I still think that caddy.service: Failed at step CAPABILITIES spawning /usr/local/bin/caddy: Invalid argument this is some kind of permission problem.
Please let me know if you had luck fixing this issue.
I did this, but it didn’t help. The same capabilities error message keeps appearing.
I then proceeded to comment out, one by one
PrivateTmp=true
CapabilityBoundingSet=CAP_NET_BIND_SERVICE
AmbientCapabilities=CAP_NET_BIND_SERVICE
NoNewPrivileges=true
Did not help.
What permission confusion could be at play as there have been no changes since the old Caddy?
I don’t know about init systems in general, but boy does systemd seem opaque in its failures. I wonder how many conferences they still have to have to make it better?
Can you run caddy without the service: TMPDIR=$(mktemp -d) && sudo chown http:http $TMPDIR && cd $TMPDIR && sudo -u http -g http caddy?
This should show an 404 on localhost:2015
cd $TMPDIR failed with permission denied, so I turned to root.
Then sudo -u http -g http caddy gave:
[ERROR] Unable to migrate certificate storage: rename /srv/http/.caddy/letsencrypt /srv/http/.caddy/acme/acme-v01.api.letsencrypt.org: directory not empty
So I did sudo mv /srv/http/.caddy/letsencrypt/ /srv/http/.caddy/letsencrypt.old
Tried running caddy again, got:
open Caddyfile: permission denied
This is because I swapped the cd and chown in my command example, the correct version is: TMPDIR=$(mktemp -d) && cd $TMPDIR && sudo chown http:http $TMPDIR && sudo -u http -g http caddy
You should not get the open Caddyfile: permission denied warning, my terminal output looks like this:
$ TMPDIR=$(mktemp -d) && cd $TMPDIR && sudo chown http:http $TMPDIR && sudo -u http -g http caddy
Activating privacy features... done.
http://:2015
WARNING: File descriptor limit 1024 is too low for production servers. At least 8192 is recommended. Fix with "ulimit -n 8192".

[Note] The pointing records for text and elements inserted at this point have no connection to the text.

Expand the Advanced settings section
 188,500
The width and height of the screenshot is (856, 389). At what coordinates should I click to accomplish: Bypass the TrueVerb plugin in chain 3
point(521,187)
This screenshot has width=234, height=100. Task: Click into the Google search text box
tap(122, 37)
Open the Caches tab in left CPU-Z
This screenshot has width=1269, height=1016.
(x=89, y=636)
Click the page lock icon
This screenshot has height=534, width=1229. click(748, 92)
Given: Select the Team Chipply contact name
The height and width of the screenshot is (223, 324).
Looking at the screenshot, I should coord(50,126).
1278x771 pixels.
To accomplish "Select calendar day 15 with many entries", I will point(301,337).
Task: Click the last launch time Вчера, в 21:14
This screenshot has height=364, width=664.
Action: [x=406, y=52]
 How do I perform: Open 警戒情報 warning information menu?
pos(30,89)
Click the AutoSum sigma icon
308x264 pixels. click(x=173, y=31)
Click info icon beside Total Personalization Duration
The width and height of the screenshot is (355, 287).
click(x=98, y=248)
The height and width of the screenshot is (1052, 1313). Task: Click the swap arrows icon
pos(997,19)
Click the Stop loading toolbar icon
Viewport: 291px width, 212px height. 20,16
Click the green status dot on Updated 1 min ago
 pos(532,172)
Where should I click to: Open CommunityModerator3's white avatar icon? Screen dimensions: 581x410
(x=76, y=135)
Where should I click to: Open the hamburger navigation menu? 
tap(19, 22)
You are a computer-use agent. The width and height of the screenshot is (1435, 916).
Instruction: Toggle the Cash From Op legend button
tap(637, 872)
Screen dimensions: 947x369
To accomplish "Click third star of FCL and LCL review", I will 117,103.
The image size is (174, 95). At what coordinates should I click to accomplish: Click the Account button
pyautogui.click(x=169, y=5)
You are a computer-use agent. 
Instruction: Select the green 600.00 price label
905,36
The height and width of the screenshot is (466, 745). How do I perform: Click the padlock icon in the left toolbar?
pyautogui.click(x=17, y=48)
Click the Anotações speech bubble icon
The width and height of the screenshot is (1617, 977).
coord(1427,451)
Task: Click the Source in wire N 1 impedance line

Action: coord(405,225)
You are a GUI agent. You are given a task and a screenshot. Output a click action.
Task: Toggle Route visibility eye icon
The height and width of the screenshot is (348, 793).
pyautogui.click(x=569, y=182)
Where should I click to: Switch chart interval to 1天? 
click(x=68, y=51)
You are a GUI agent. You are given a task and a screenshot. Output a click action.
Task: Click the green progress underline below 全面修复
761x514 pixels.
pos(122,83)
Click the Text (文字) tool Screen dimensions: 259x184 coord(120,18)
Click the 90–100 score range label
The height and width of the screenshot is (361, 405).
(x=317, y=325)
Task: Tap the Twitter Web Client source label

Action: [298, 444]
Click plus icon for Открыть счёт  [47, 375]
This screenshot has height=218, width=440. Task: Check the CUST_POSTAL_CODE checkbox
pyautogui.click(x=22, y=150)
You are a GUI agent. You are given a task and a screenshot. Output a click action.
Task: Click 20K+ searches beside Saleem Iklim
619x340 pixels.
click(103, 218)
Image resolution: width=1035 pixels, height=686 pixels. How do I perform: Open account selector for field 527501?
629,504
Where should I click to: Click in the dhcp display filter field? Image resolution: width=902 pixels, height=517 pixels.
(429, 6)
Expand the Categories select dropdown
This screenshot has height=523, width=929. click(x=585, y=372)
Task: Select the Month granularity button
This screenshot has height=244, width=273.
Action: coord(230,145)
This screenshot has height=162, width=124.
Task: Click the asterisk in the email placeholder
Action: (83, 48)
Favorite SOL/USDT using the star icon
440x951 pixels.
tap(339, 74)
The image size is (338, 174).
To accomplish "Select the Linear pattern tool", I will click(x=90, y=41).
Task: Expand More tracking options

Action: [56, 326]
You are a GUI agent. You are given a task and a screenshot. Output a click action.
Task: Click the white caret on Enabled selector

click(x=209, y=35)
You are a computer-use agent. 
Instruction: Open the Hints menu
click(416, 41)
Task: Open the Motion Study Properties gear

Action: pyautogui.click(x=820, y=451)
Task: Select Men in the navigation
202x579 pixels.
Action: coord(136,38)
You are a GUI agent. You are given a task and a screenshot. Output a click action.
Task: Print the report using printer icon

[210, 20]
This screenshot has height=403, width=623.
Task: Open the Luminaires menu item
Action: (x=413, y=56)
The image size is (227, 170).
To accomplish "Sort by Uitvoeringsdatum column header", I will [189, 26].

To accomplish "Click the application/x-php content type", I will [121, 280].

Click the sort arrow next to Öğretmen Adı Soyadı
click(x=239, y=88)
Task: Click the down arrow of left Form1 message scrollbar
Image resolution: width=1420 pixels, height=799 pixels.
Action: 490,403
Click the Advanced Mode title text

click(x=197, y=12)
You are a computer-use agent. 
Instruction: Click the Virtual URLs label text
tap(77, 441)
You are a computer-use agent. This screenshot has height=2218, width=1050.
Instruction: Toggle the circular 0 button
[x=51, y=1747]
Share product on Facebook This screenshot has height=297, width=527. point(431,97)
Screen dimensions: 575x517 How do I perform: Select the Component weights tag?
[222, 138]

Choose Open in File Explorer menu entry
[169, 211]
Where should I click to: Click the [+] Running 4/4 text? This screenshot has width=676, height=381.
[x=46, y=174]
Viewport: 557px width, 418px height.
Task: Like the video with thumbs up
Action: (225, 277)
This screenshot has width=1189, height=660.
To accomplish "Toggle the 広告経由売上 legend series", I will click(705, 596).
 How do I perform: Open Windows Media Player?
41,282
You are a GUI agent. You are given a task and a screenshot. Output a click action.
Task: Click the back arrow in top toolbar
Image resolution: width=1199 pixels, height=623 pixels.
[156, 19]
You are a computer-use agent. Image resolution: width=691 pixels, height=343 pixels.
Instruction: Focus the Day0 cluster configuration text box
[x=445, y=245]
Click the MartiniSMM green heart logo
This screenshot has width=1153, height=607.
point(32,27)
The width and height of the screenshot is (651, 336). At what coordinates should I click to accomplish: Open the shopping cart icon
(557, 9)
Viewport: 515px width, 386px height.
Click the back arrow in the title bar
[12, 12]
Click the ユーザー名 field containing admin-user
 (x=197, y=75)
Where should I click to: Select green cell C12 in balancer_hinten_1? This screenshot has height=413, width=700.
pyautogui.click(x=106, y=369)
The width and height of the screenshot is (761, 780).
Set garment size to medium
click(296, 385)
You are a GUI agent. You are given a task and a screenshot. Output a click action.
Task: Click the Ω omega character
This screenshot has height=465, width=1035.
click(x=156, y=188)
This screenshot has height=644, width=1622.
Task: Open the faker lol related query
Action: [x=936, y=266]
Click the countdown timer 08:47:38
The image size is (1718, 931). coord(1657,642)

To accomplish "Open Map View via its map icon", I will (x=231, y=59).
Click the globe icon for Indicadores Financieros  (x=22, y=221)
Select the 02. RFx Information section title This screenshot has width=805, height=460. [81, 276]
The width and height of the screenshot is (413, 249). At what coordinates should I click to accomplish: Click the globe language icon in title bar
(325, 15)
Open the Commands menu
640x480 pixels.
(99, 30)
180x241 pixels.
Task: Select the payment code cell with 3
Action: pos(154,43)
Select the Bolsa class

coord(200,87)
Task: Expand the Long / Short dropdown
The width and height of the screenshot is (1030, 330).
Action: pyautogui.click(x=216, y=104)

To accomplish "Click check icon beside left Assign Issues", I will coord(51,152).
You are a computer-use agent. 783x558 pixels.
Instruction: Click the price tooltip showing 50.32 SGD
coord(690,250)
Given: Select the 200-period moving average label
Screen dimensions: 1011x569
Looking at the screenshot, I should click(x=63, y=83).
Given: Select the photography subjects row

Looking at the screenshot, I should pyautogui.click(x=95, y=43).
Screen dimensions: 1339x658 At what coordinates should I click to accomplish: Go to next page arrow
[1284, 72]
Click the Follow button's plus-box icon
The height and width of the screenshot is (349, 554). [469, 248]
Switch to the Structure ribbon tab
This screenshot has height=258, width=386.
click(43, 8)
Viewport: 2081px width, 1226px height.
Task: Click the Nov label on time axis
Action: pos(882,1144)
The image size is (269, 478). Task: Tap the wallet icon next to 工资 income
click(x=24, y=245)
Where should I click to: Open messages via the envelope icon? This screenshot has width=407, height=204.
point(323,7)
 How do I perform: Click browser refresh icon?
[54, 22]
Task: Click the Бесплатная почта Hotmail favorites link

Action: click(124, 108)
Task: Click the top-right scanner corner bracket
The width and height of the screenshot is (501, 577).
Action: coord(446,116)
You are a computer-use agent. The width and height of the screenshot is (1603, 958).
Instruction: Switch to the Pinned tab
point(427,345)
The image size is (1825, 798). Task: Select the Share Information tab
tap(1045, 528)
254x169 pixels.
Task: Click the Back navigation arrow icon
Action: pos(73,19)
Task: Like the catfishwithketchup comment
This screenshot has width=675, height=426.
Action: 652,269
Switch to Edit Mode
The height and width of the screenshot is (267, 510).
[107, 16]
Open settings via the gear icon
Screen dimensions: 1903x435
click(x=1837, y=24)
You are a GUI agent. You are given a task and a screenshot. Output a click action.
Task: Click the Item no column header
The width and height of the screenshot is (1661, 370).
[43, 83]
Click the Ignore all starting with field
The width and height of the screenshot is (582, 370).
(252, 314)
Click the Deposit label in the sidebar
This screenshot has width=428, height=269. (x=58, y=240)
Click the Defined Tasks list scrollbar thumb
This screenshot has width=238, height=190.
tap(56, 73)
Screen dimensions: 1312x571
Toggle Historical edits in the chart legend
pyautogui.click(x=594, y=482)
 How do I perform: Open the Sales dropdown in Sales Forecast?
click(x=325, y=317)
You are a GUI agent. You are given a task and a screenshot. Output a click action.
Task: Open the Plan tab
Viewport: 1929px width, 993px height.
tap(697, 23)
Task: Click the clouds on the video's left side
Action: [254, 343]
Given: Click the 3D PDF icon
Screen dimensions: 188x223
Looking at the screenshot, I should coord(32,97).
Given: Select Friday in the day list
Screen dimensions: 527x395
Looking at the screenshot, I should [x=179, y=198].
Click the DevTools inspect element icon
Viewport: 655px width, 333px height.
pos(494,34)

Yes, because we didn’t specify any site root, therefore caddy returns a 404.
This error was shown because caddy 0.9+ tries to migrate old certificates on the first run but failed, due to the existing target directory.
I’m running out of ideas, could solve the problem in the meantime?
I had exactly this problem while trying to set up Caddy on Arch.
How long has it been since your last reboot? I was trying to figure out how the AmbientCapabilities directive worked (as I saw that in the systemd service file), and I found out that it was added to systemd in February.
This made me suspect that the Caddy service was relying on features added in a newer version than I was running-- so I just rebooted my server and the service works perfectly now. I had an uptime of 279 days, for reference.